§ **Aim of the exercise**
Collect each line of the entries that holds the string "computer".

§ **Listed entries**
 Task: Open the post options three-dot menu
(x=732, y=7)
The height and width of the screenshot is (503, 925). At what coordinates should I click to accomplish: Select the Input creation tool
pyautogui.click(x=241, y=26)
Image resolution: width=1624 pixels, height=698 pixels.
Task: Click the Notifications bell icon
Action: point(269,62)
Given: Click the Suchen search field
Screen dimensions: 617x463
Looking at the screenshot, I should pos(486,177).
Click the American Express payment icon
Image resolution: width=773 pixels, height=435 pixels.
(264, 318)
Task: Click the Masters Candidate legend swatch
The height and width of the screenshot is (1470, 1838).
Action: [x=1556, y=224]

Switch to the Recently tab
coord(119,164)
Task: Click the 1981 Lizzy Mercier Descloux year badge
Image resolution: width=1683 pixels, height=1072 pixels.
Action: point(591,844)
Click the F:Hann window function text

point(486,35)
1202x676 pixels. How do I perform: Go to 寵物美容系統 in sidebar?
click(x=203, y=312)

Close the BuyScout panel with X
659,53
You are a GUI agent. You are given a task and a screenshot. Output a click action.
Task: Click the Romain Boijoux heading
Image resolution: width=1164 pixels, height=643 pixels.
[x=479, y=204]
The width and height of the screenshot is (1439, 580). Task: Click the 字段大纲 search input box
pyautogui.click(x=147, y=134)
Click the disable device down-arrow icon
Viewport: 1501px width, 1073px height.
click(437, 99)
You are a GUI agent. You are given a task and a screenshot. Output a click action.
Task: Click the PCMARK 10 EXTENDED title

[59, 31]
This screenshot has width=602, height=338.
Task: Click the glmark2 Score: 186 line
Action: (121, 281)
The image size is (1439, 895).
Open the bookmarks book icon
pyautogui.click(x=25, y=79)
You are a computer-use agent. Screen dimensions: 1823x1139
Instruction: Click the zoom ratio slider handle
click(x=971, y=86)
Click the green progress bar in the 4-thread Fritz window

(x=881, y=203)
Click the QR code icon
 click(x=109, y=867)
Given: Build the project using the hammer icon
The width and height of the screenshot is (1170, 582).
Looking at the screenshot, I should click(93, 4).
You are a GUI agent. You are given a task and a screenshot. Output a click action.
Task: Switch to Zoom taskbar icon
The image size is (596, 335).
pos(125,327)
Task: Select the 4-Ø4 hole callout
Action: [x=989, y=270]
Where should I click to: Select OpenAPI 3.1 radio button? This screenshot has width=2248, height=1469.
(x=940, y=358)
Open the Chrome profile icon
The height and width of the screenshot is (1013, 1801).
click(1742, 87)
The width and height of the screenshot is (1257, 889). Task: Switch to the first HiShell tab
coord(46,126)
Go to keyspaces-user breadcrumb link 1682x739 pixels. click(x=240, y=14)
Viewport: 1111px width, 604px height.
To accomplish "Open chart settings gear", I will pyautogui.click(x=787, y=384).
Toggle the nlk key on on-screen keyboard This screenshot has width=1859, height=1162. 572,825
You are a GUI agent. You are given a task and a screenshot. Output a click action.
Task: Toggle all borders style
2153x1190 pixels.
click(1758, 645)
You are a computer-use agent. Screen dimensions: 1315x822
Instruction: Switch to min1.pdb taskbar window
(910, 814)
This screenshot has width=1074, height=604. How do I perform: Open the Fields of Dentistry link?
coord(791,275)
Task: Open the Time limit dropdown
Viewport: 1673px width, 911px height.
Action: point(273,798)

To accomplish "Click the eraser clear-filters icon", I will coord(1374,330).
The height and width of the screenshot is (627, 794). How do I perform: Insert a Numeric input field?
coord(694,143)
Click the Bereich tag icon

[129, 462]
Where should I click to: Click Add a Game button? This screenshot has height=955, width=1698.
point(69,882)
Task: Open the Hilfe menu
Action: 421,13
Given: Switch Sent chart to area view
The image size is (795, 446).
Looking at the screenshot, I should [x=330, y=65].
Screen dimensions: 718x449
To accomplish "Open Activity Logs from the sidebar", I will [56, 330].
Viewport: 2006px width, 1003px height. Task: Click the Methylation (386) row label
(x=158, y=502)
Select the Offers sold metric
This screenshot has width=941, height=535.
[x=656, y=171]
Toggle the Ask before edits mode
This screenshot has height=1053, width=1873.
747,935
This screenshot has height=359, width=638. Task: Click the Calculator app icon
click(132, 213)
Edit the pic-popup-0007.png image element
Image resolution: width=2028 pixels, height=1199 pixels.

§ **Finished task**
You are a computer-use agent. Screen dimensions: 1823x1139
You are a computer-use agent. Screen dimensions: 1315x822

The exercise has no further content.